Selection:
-- begin --
Well, if the chords are parallel
and equal in length, then the arcs between the endpoints of the chords will be equal
in measure. But we can see that the measure of
arc 𝐵𝐶 is not equal to the measure of arc 𝐴𝐷. They are in fact 110 and 126
degrees, respectively. So 𝐵𝐶 and 𝐴𝐷 cannot be of equal
length. And so the answer is (A). They’re parallel.

In this example, we showed that the
reverse statement to our earlier theorem holds. If the measure of the two arcs
between two distinct chords is equal, then the chords themselves must be
parallel. We’re now going to extend our idea
of parallel chords to include a parallel chord and a tangent.

The next theorem states that the
measure of the arcs between a parallel chord and tangent of a circle are equal. In this diagram, the line segment
or chord 𝐴𝐵 is parallel to the tangent at 𝐶. And so we can say that the measure
of arc 𝐴𝐶 must be equal to the measure of arc 𝐵𝐶. With this theorem stated, let’s
demonstrate its application.

𝑚 is a circle, where line segment
𝐴𝐵 is a chord and line 𝐶𝐷 is a tangent. If 𝐴𝐵 is parallel to 𝐶𝐷 and the
measure of arc 𝐴𝐵 is 72 degrees, find the measure of arc 𝐵𝐶.
-- end --
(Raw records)
-- begin --
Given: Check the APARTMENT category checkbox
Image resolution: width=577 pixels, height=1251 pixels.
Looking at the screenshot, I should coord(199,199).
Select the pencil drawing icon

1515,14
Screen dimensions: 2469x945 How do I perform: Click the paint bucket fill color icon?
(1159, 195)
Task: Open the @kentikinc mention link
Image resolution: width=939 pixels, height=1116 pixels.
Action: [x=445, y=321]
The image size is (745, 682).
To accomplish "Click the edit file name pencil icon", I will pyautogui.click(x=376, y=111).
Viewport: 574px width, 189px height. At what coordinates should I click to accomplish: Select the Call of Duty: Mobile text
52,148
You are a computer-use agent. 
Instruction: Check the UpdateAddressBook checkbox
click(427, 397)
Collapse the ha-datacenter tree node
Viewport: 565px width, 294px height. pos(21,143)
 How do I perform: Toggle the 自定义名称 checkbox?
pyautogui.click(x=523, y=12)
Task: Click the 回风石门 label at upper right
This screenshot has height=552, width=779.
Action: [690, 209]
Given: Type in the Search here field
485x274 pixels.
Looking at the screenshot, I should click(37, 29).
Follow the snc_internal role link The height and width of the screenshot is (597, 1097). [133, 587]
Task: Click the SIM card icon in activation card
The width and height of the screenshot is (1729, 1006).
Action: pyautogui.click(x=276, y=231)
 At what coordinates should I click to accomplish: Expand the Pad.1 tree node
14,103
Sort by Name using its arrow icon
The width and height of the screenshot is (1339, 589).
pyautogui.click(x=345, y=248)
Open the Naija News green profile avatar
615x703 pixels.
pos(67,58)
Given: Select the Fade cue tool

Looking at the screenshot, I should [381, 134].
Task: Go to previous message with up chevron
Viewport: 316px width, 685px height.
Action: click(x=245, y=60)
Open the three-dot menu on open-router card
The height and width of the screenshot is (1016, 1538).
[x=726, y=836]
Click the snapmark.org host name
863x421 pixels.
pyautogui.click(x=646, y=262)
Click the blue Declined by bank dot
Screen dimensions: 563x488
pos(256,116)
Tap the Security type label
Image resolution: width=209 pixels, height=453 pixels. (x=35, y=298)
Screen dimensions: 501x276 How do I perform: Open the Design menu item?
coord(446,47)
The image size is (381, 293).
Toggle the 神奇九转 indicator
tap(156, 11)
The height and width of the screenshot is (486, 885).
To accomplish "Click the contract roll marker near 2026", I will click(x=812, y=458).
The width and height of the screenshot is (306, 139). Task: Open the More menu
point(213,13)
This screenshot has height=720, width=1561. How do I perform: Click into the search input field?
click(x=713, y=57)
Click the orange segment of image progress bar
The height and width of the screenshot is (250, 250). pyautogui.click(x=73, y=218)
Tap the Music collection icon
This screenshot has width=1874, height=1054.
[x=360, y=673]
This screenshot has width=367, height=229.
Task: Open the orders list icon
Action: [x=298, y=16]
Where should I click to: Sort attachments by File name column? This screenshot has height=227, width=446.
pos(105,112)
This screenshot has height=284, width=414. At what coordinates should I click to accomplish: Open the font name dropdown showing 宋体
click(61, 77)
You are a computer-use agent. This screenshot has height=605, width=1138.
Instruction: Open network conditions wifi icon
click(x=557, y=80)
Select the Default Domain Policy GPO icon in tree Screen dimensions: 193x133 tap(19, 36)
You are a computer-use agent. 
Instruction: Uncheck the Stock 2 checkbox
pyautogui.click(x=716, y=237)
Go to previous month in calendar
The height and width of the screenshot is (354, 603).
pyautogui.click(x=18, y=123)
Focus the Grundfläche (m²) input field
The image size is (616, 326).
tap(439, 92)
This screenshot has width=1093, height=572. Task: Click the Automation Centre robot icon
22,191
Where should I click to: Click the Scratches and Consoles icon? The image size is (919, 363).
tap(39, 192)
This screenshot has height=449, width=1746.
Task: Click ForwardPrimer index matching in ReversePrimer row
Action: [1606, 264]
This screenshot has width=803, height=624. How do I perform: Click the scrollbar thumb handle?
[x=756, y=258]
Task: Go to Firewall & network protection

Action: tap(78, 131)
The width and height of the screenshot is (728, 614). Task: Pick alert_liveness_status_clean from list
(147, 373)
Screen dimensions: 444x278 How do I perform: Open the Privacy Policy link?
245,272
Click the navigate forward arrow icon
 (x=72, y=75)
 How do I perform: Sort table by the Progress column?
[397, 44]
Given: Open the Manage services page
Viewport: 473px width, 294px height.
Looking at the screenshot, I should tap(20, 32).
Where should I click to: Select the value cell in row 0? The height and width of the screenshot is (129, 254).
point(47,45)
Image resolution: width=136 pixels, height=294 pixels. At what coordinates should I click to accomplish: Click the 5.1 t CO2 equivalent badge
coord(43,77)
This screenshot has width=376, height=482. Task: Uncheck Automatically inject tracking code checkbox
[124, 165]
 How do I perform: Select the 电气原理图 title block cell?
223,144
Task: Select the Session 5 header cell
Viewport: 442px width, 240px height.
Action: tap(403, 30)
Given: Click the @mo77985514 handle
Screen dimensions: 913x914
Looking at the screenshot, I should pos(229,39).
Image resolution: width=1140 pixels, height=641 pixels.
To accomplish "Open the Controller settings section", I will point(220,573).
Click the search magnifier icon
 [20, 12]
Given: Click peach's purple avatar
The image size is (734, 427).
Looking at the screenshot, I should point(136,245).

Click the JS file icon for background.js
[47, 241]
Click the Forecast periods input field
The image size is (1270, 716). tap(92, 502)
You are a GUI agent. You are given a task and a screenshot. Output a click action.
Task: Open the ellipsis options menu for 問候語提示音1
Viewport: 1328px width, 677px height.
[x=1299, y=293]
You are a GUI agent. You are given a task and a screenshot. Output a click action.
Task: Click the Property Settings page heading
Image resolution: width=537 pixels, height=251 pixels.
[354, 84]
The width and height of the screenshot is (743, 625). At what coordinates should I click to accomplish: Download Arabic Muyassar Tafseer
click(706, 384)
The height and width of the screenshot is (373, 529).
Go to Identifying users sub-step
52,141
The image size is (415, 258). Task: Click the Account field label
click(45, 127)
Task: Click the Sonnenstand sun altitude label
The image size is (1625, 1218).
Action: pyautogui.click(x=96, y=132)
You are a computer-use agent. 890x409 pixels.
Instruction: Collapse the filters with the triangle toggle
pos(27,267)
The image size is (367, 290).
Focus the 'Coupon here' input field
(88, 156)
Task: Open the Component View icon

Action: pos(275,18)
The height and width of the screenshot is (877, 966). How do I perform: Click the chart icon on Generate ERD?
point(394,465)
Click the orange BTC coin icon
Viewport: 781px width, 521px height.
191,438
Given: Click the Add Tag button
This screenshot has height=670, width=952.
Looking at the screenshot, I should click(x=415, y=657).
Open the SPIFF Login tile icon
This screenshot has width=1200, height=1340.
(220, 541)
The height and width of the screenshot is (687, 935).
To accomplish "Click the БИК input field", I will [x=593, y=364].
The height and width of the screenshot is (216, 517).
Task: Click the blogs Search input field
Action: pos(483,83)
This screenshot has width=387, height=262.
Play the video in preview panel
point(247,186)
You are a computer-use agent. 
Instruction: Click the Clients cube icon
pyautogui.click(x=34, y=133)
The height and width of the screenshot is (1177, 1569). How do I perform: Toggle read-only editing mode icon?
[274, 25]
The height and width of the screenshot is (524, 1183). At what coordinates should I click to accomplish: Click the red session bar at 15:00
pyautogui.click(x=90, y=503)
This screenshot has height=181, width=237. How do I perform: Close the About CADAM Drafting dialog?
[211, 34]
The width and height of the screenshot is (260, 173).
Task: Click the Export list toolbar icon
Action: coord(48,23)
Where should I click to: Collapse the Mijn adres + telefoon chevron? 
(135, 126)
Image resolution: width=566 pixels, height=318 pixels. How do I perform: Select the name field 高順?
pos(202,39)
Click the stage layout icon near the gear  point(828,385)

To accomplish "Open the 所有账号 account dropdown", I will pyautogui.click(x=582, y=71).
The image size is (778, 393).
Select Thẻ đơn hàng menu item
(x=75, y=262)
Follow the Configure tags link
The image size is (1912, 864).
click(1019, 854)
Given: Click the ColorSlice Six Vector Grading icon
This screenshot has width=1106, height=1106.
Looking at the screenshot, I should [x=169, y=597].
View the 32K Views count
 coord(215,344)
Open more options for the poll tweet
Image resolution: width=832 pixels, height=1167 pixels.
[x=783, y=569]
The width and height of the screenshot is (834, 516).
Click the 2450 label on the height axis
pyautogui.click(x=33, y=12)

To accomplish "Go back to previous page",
-- end --
List of tasks:
a. In the lesson, what are the measures of arc 𝐵𝐶 and arc 𝐴𝐷?
b. Quote the part of the lesson that opens with the words containing "The next theorem" and closes with "find the measure of arc 𝐵𝐶.".
c. Which arcs are named in the lesson? List each one once.
The entries have nothing to do with this.

Solutions to each task:
a. Arc 𝐵𝐶 measures 110 degrees and arc 𝐴𝐷 measures 126 degrees.

b.
The next theorem states that the
measure of the arcs between a parallel chord and tangent of a circle are equal. In this diagram, the line segment
or chord 𝐴𝐵 is parallel to the tangent at 𝐶. And so we can say that the measure
of arc 𝐴𝐶 must be equal to the measure of arc 𝐵𝐶. With this theorem stated, let’s
demonstrate its application.

𝑚 is a circle, where line segment
𝐴𝐵 is a chord and line 𝐶𝐷 is a tangent. If 𝐴𝐵 is parallel to 𝐶𝐷 and the
measure of arc 𝐴𝐵 is 72 degrees, find the measure of arc 𝐵𝐶.

c. Arc 𝐵𝐶, arc 𝐴𝐷, arc 𝐴𝐶, arc 𝐴𝐵